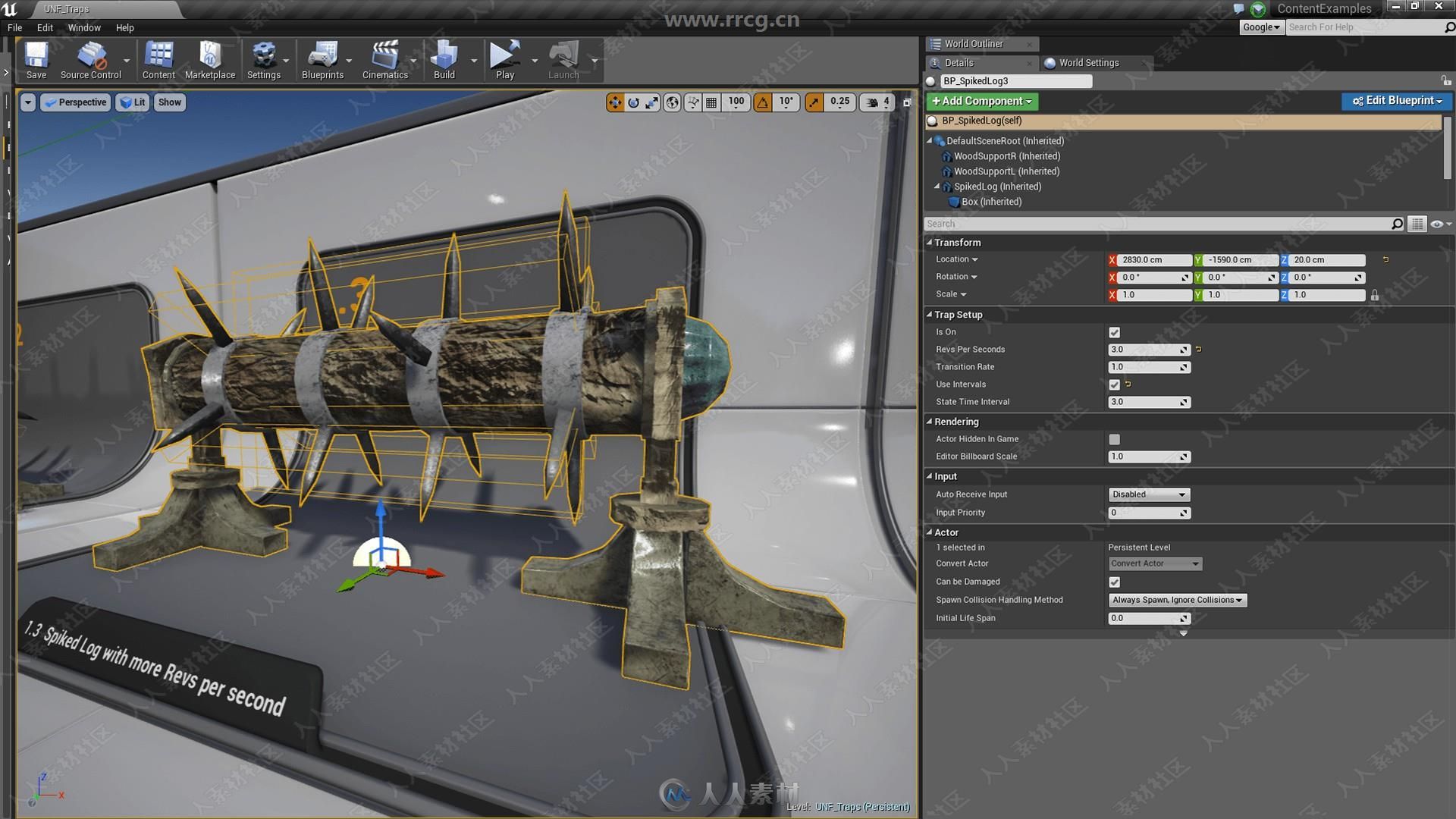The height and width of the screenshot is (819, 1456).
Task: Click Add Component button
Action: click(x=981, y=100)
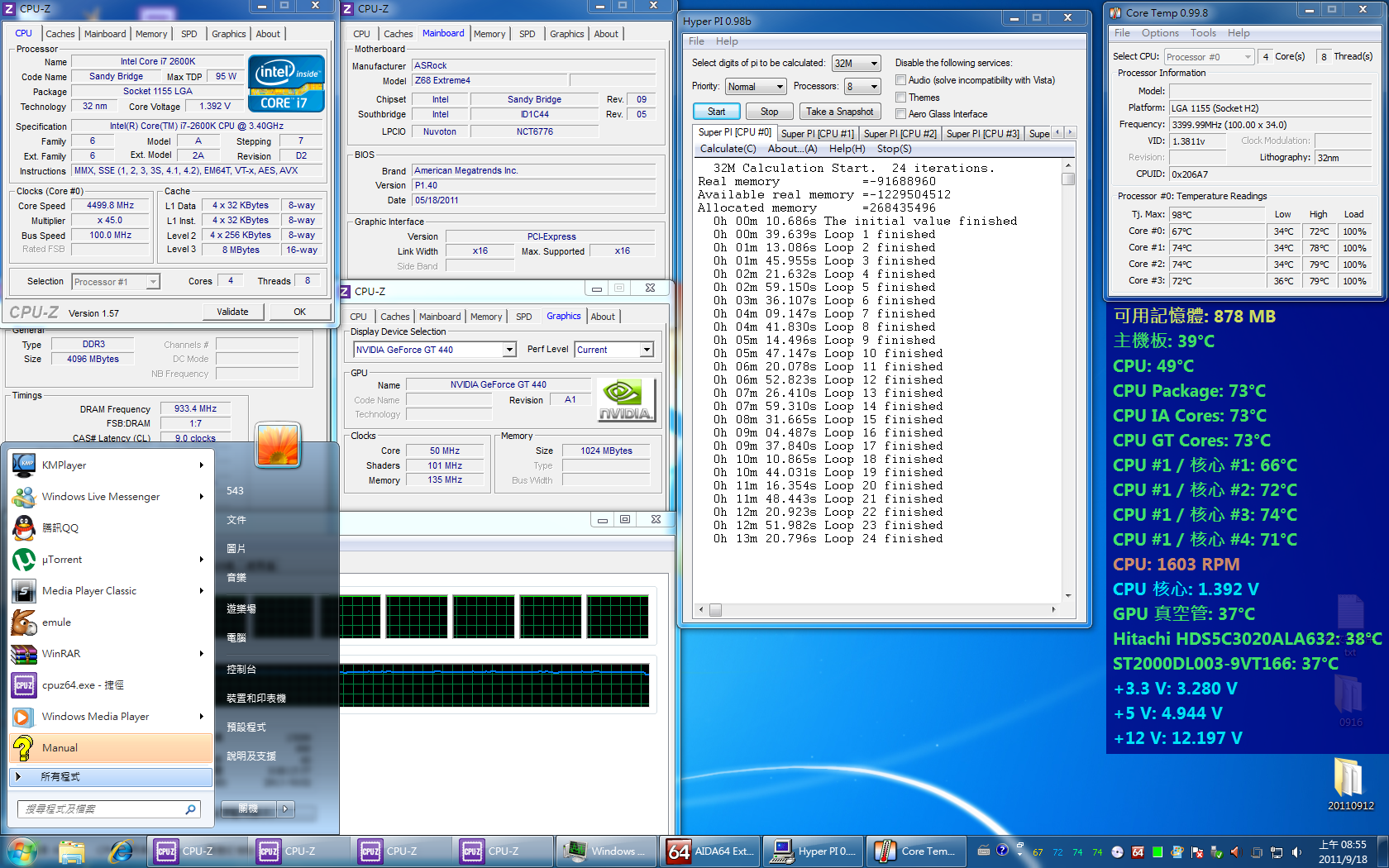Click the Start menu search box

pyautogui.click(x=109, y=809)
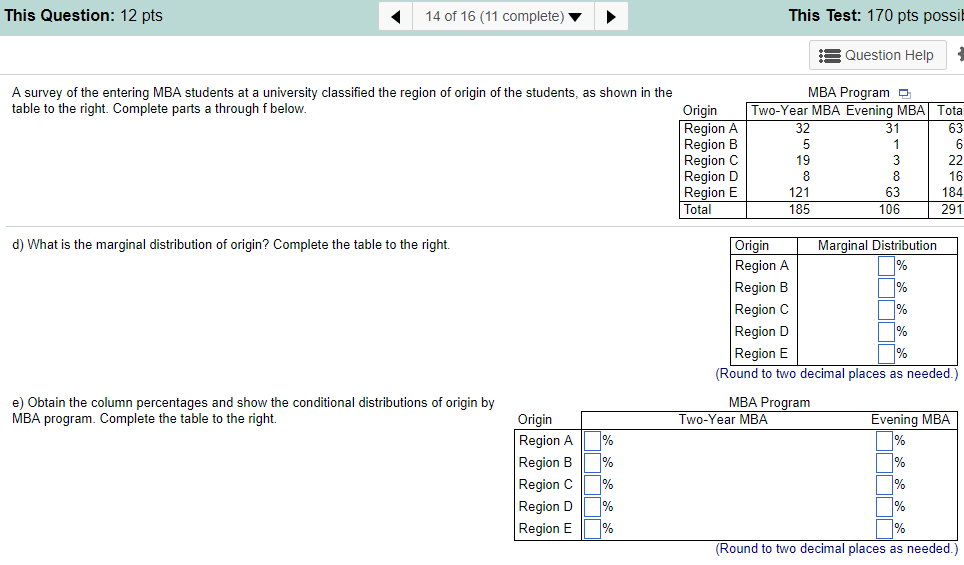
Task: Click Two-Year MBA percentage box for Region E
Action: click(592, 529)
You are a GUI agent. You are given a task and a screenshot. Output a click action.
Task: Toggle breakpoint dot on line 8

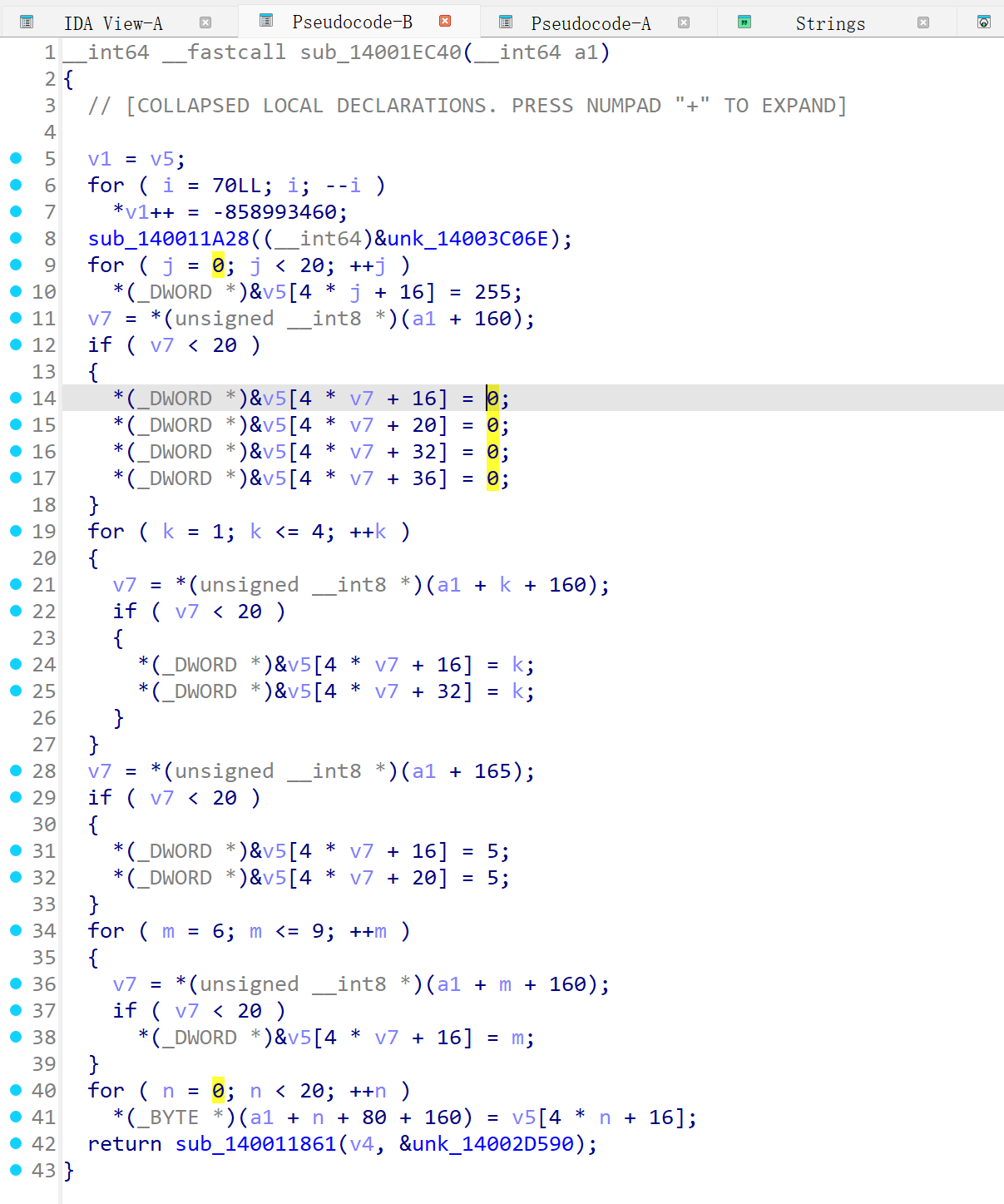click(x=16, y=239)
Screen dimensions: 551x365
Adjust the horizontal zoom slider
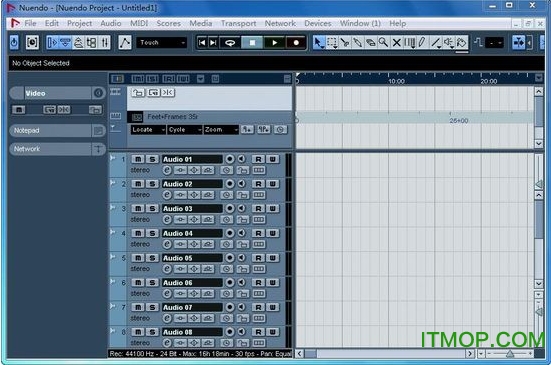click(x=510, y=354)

================

### TASK OBJECTIVE
Pull every line of text from the material above without changing a word, and leave the pictures out.

### COMPLETED EXERCISE
The height and width of the screenshot is (819, 1456).
Task: Click Add Component button
Action: click(x=981, y=100)
Click the Start menu search box

pyautogui.click(x=109, y=809)
Task: Click Two-Year MBA percentage box for Region E
Action: click(592, 529)
You are a GUI agent. You are given a task and a screenshot. Output a click action.
Task: Toggle breakpoint dot on line 8

click(x=16, y=239)
Screen dimensions: 551x365
Adjust the horizontal zoom slider
click(x=510, y=354)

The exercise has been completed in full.